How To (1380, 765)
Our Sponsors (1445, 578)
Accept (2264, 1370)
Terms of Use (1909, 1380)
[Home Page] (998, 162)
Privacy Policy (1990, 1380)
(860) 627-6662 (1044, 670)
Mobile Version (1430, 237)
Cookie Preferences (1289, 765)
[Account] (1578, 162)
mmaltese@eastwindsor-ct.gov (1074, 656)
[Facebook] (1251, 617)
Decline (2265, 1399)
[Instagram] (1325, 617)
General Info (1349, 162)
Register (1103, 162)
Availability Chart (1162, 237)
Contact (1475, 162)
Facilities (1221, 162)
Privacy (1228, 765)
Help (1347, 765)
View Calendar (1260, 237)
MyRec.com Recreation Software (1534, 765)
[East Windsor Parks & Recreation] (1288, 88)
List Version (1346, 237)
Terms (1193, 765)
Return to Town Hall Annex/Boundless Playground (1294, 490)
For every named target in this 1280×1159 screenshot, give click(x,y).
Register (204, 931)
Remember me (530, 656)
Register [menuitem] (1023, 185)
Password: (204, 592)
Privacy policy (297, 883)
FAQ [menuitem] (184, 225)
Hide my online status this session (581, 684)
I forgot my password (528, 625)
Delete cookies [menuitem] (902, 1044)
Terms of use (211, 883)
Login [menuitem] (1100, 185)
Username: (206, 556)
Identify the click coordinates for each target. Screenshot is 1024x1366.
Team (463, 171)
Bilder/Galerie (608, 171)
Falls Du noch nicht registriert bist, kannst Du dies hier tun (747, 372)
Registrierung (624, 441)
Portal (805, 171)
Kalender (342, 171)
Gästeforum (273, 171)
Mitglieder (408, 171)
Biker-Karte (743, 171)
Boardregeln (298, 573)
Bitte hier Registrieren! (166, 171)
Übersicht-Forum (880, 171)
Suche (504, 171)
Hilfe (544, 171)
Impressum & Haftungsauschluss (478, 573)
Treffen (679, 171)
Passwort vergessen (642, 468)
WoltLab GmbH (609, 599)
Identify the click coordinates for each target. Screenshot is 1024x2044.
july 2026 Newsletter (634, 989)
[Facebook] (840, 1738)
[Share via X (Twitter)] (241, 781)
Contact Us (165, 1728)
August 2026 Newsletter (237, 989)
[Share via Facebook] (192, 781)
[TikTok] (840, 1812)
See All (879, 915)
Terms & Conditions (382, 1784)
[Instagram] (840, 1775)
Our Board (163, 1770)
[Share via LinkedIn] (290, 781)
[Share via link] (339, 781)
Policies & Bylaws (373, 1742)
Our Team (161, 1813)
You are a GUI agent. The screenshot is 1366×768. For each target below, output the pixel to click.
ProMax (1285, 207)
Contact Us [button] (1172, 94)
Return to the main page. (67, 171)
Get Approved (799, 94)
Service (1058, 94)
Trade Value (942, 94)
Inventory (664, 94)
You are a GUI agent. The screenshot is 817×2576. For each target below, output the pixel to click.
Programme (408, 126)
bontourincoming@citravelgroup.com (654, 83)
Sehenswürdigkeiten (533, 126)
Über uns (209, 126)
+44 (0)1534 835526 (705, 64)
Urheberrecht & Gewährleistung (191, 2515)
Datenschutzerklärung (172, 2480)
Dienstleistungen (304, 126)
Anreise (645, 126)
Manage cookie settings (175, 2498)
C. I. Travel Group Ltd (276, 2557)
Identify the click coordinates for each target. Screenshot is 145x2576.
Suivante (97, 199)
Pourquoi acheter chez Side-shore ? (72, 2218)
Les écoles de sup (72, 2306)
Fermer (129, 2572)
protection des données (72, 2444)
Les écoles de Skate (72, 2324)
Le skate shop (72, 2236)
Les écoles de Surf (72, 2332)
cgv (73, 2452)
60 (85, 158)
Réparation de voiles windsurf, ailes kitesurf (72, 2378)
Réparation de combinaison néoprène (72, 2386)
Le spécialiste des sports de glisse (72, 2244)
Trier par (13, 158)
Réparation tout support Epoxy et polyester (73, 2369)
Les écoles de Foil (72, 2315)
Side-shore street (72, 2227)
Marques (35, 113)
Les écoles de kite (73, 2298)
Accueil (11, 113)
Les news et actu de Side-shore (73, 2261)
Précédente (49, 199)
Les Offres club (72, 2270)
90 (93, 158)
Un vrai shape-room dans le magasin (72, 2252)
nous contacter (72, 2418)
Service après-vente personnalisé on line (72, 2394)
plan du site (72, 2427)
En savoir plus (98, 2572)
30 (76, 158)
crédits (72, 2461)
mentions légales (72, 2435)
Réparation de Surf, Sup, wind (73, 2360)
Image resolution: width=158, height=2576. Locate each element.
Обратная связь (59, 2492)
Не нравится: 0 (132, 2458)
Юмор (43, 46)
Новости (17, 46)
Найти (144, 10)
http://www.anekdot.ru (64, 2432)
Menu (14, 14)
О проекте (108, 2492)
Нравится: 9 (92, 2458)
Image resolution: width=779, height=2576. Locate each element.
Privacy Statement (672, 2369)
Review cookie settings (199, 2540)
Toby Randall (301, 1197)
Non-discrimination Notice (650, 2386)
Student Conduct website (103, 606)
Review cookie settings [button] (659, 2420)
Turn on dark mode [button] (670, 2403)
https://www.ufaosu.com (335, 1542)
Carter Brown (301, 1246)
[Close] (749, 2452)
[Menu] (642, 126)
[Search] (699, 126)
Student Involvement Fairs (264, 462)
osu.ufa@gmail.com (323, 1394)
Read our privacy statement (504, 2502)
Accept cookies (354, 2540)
###
▶ **Required action**
From the lines above, copy those that contain the word "Review".

▶ **Completed task**
Review cookie settings (199, 2540)
Review cookie settings [button] (659, 2420)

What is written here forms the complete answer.